板場でやっていた分け方を、そのまま持ち込んだ
店では、まな板の上を用途で分けていた。
生で出すものと、火を通すもの。
この二つを混ぜないというだけの決まりごとだ。
同じ分け方をクーラーボックスの中でやるようになってから、事故が減った。
火を通す野菜の袋、生で食べる野菜の袋、水の出るものの容器。
袋を三つに分けるだけで、ひとつがだめになっても連鎖しない。
水の出るものは、必ず上に置く。
下に敷くと、上のものが全部その水に浸かる。
クーラーボックスの中で冷たい空気は下に落ちるので、下に置きたくなるのだけれど、そこは我慢する。
切る順番の考え方はまな板を買い足す前に切る順番を変えた回に書いたとおりで、家で切る場合も同じ順番でやると洗い物が減る。

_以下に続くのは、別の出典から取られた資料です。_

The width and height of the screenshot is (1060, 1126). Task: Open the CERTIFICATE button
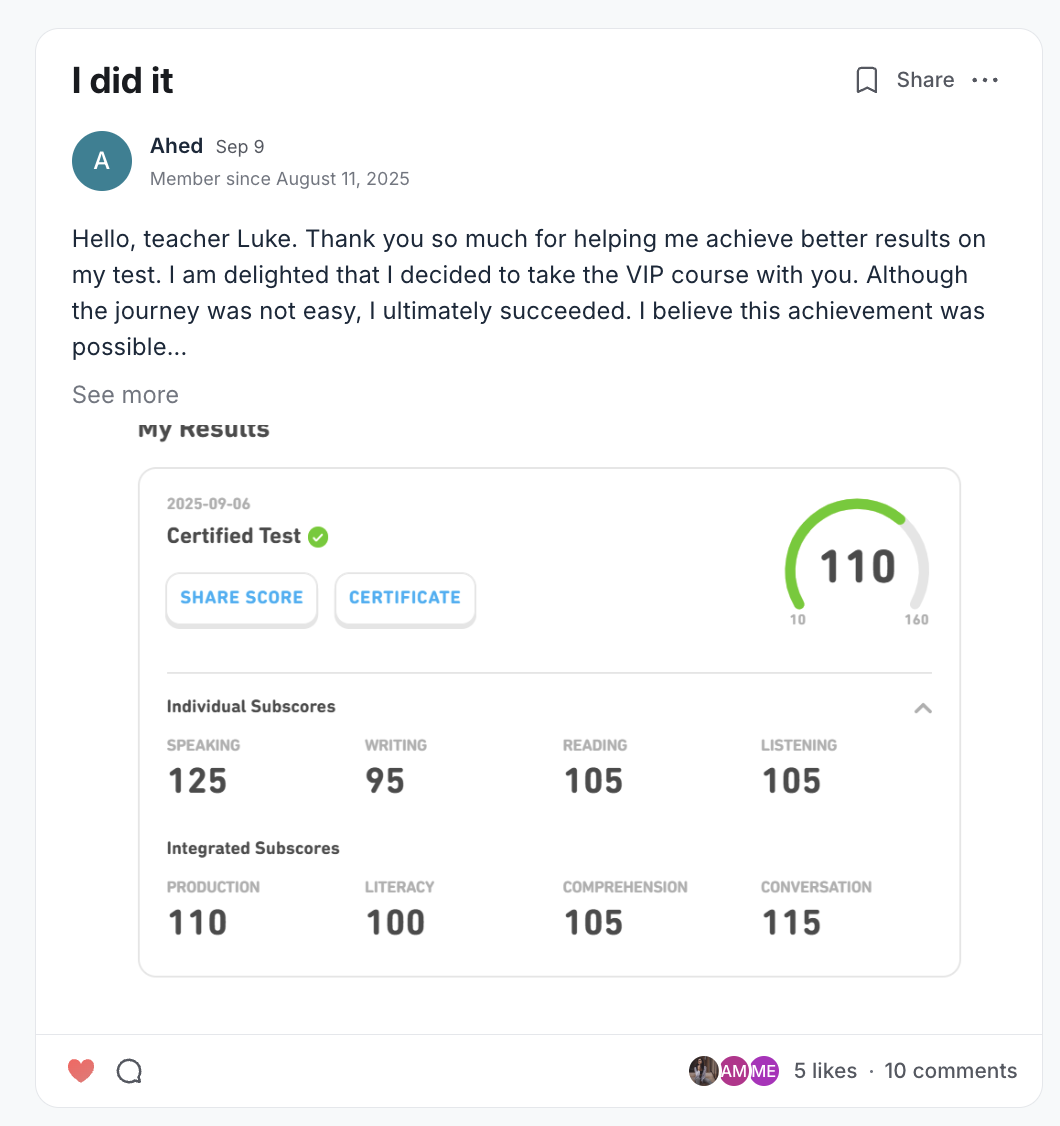coord(405,598)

魚を持っていく日の下ごしらえは家でやっておく下ごしらえの回にまとめてある。
いまの積み方
前の晩にやるのは、玉ねぎ・にんじん・かぼちゃ・じゃがいも・キャベツまで。
なす・トマト・きゅうり・レタスは丸のまま積んで、現地で切る。
これで、現地で包丁を握る時間は五分ほどになった。
全部切っていったときと比べれば長いけれど、着いてから半分捨てることに比べたら、はるかに短い。
面倒を前の晩に寄せるのは正しい。
ただ、寄せられるものと寄せられないものがある。
寄せてはいけないものまで寄せると、前の晩の一時間ごと無駄になる。
道具の話はおすすめギアの一覧にまとめてあるけれど、今回に関しては買い足すものは何もない。
切るか切らないかを決めるだけだ。